Destruction of rat pancreatic islet beta-cells by cytokines involves the production of cytotoxic aldehydes.

Abstract

Cytokines produced by mononuclear leukocytes infiltrating pancreatic islets are candidate mediators of islet beta-cell destruction in autoimmune insulin-dependent diabetes mellitus. Cytokines may damage islet beta-cells by inducing oxygen free radical production in the beta-cells. Lipid peroxidation and aldehyde production are measures of oxygen free radical-mediated cell injury. In the current study, we used a HPLC technique to measure levels of different aldehydes produced in rat islets incubated with cytokines. The cytokine combination of interleukin-1beta (10 U/ml), tumor necrosis factor-alpha (10(3) U/ml), and interferon-gamma (10(3) U/ml), and the oxidant, t-butylhydroperoxide, induced significant increases in islet levels of the same aldehydes: butanal, pentanal, 4-hydroxynonenal (4-HNE), and hexanal. Cytokine-induced aldehyde production was associated with islet beta-cell destruction.

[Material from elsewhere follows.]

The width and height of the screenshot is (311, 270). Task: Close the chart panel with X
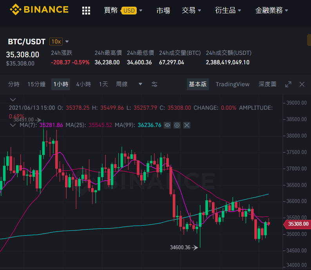pyautogui.click(x=302, y=84)
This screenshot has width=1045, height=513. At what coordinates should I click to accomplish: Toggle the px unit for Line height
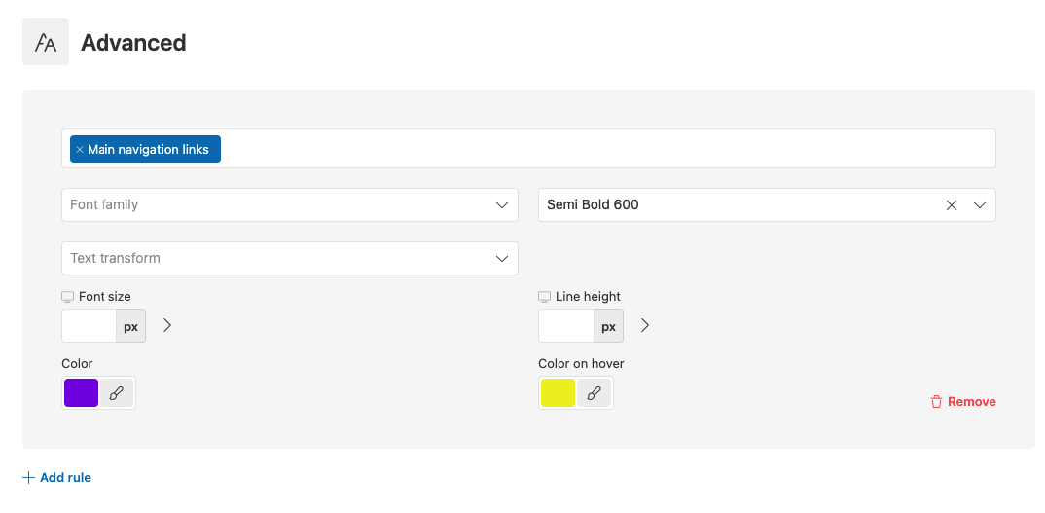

Thus, cytokine-induced increases in malondialdehyde (MDA; at 4 h) and 4-HNE (at 8 h) preceded islet cell destruction (at 16 h), and the addition of 4-HNE, hexanal, MDA, and pentanal (1-200 microM) to th islets, but not other aldehydes at similar concentrations, produced dose-dependent destruction of islet beta-cells. Furthermore, an antioxidant (lazaroid U78518E) prevented cytokine-induced increases in 4-HNE, hexanal, and MDA and significantly inhibited cytokine-induced decreases in insulin and DNA in the islets. In contrast, N(G)-monomethyl-L-arginine, an inhibitor of nitric oxide synthase, prevented cytokine-induced nitrite production, but did not prevent cytokine-induced increases in 4-HNE, hexanal, and MDA or decreases in insulin and DNA in the islets. These results suggest that cytokines may damage islet beta-cells by inducing oxygen free radicals, lipid peroxidation, and, consequently, the formation of cytotoxic aldehydes in the islet cells.